Microsoft Disables Kelihos Botnet

Trailrunner7 writes with an excerpt from an article in Threatpost: "Continuing its legal assault on botnet operators and the hosting companies that the criminals use for their activities, Microsoft has announced new actions against a group of people it contends are responsible for the operation of the Kelihos botnet. The company has also helped to take down the botnet itself and says that Kelihos's operators were using it not only to send out spam and steal personal information but also for some more nefarious purposes."

They could disable the majority of botnets

[Hentes]

They are the ones who really could do much against botnets by patching Windows vulnerabilities.

Re:They could disable the majority of botnets

[Krojack]

No matter how much you patch, you can't patch stupid people that click on the fake ads and scam emails.

Re:They could disable the majority of botnets

[Riceballsan]

Now that's crazy talk, in the modern day society hackers and criminal geniouses will get past anything, companies being liable for their own flaws is a foreign concept. The best response is to reactively find and imprison the hackers. It's not sony's fault that they were using an out of date unpatched version of apache, it's the small group of script kiddies that realized it. The sad thing is right now security is so universally terrible, people actually are starting to believe that these breaches are caused by super hackers that can break into anything, rather then by amuatures taking advantage of huge gaping holes. The idea of computers somehow changes peoples minds to believe in supergeniouses. If a group of high schoolers snuck into a bank, and plastered grafiti on the walls and xeroxed customer data, 10% of the anger would go to the kids, 90% to the banks terrible security. If a group of high schoolers defaced the banks webpage "OMG they are super genious criminals, ship them to guantanemo bay!!!"

Oh, come on. Give them their credit.

[xyourfacekillerx]

For those who can't stomach Microsoft not being evil 100% of the time. It's not like they were really compelled to do this at their own expense. They did the world a favor; no matter how bitter you are at Microsoft for whatever reason, taking down a botnet and identifying an operator is still a good thing. We're not talking lesser of two evils. We're talking about an objectively undeniable good act. Props to MS, I'm glad they did this.

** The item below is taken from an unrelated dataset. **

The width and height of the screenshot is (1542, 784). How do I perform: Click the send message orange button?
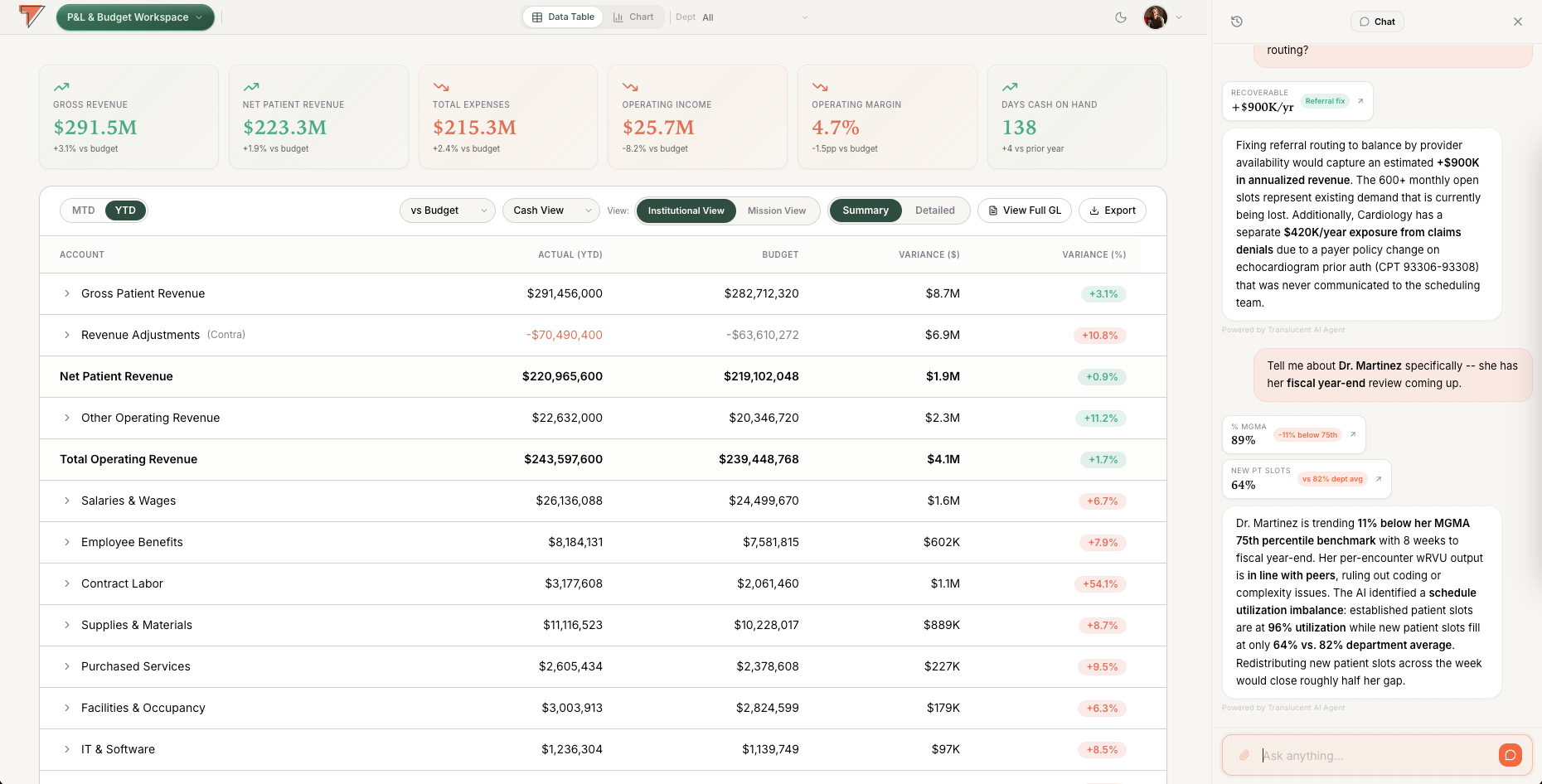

Re:Oh, come on. Give them their credit.

[Riceballsan]

50/50 there. I do half applaud microsoft for helping to take down part of a threat to their users, in this instance I applaud it, while being terrified of it at the same time. While it is awsome to see large companies helping out with law enforcement to things that hurt their users, it also sets a scary precident. We are allowing large companies to become law enforcement on their own. As we accept it for the things that hurt the little people, they slowly leverage their way into using it to help themselves and hurt the little people. The same legislation that gives microsoft the power to disconect a botnet, will give them power to disconect the pirate bay. Everyone loves a superhero with the power to do good and deliver sweet vigilante justice where the law has failed, but lets face it, in the real world if we could actually give someone superpowers, it would be an 80% chance that it would come back to bite us. The hero would protect the group he likes, and leave the others to fend for themselves. When our best interest and microsoft's best interest are one and the same that is awsome, but what happens when they shift?